Directions for this task:
Copy out the items word for word, beginning with the line that contains "At what (x,y)" and ending with the last line of the items. Leave the pictures out of your copy.
:: Available data
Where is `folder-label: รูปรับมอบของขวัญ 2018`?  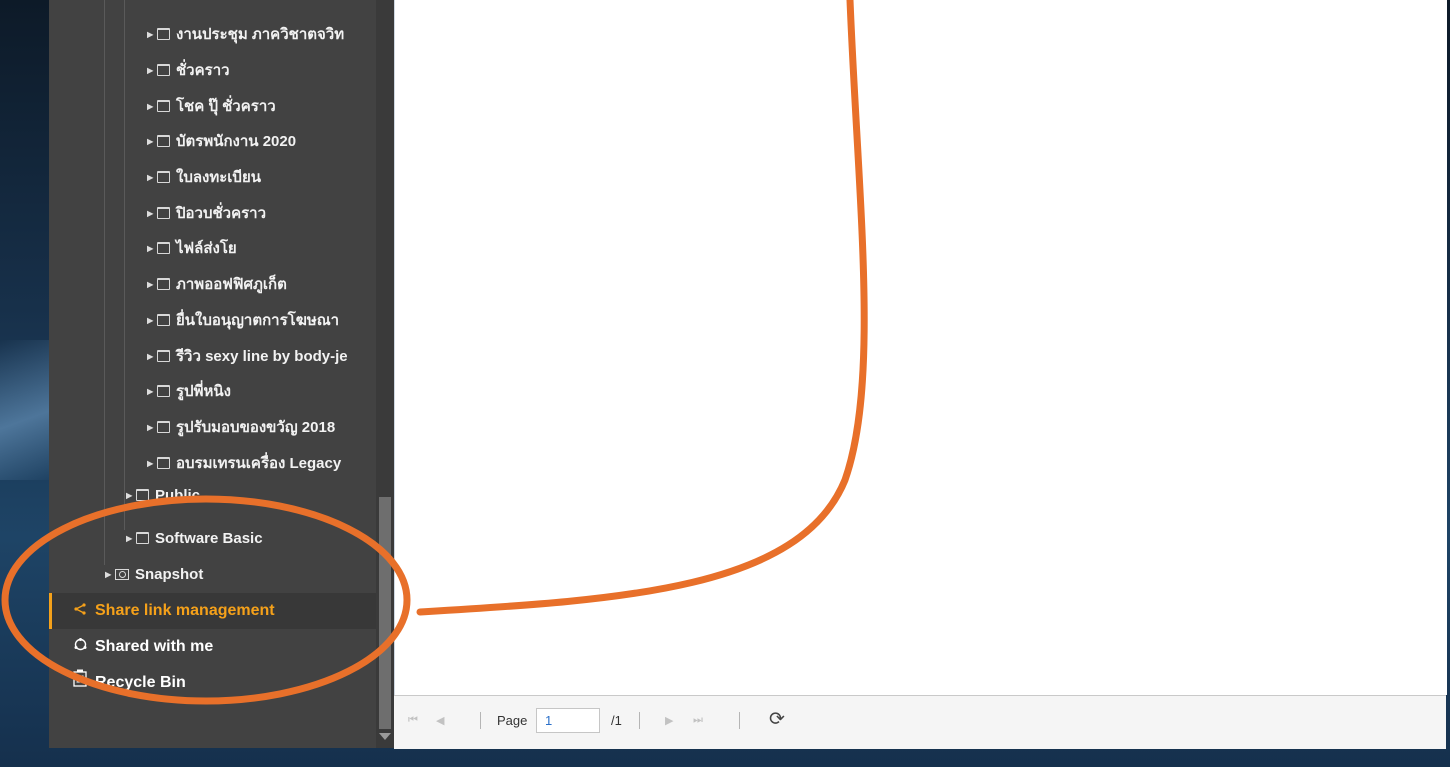
folder-label: รูปรับมอบของขวัญ 2018 is located at coordinates (256, 428).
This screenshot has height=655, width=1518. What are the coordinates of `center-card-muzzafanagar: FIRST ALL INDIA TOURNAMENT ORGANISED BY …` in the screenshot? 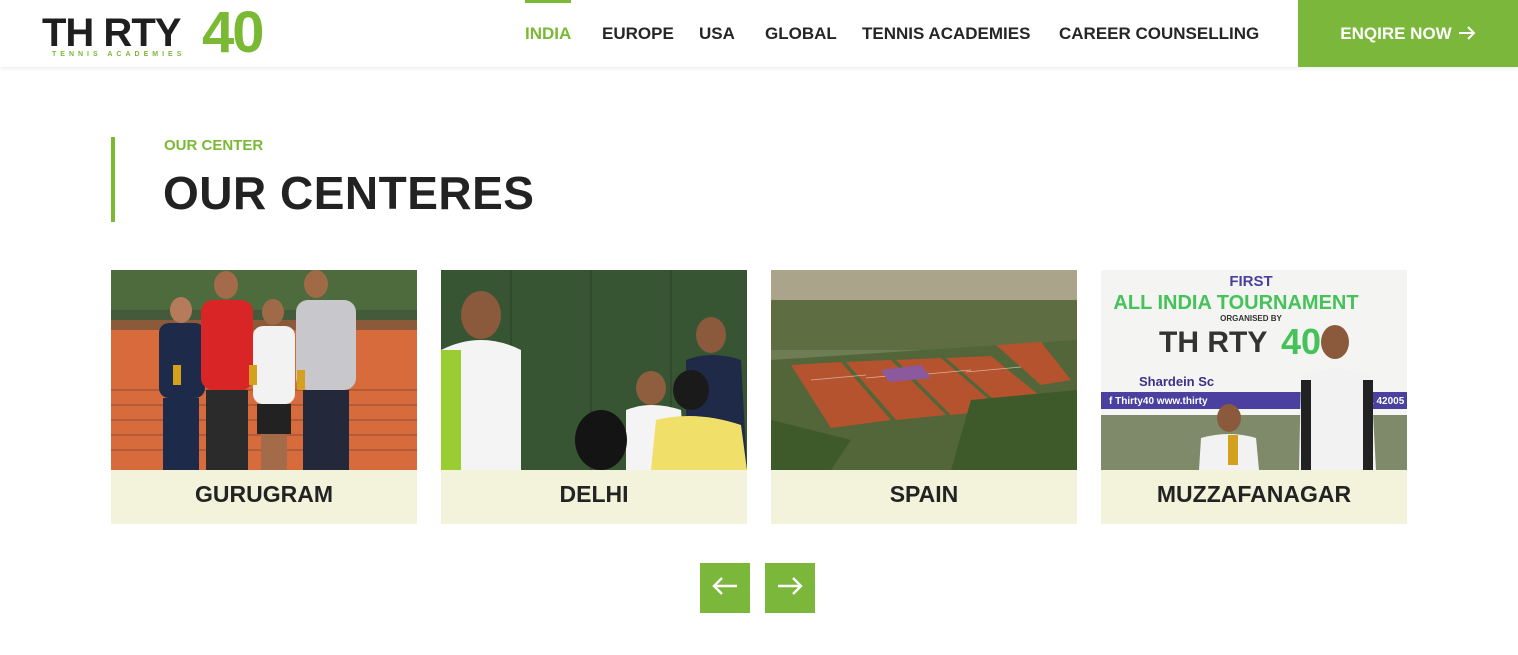 It's located at (1254, 397).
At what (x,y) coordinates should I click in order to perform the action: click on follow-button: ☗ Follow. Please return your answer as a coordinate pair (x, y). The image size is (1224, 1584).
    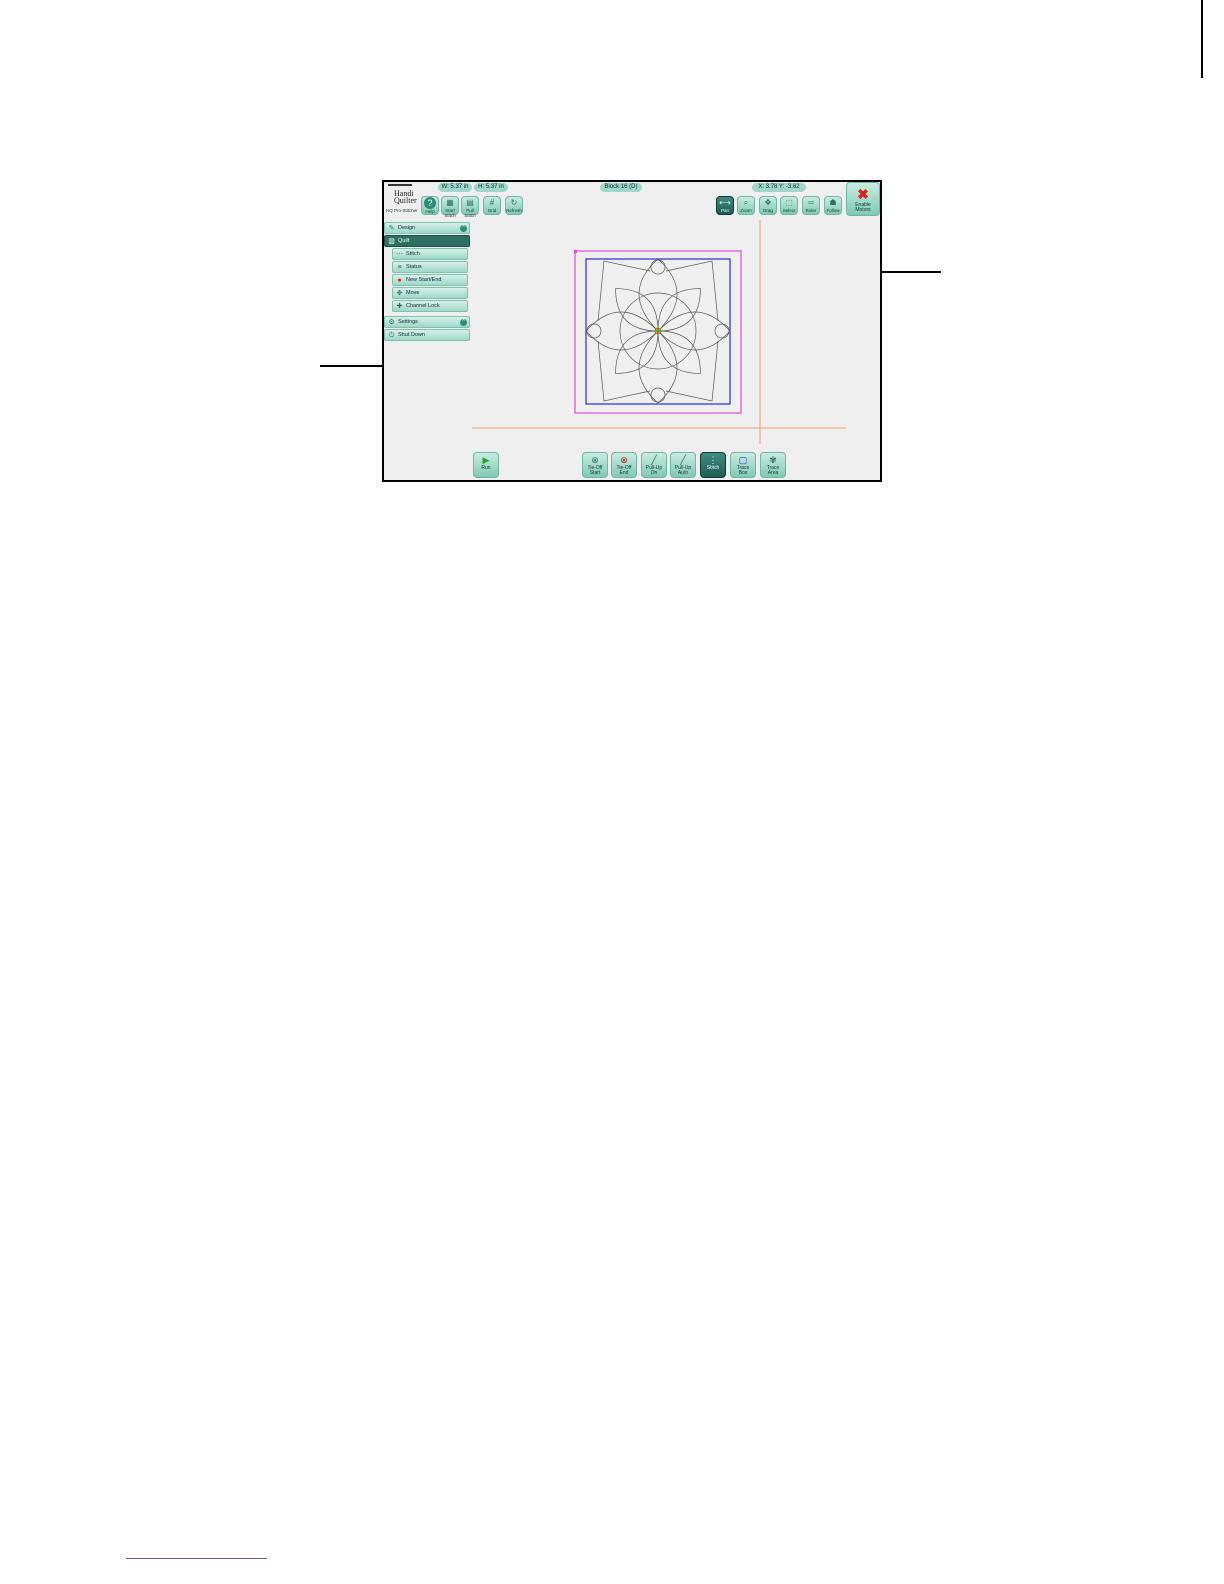
    Looking at the image, I should click on (833, 206).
::::
Output below:
At what (x,y) coordinates should I click in order to perform the action: click on follow-button: ☗ Follow. Please return your answer as a coordinate pair (x, y). The image size is (1224, 1584).
    Looking at the image, I should click on (833, 206).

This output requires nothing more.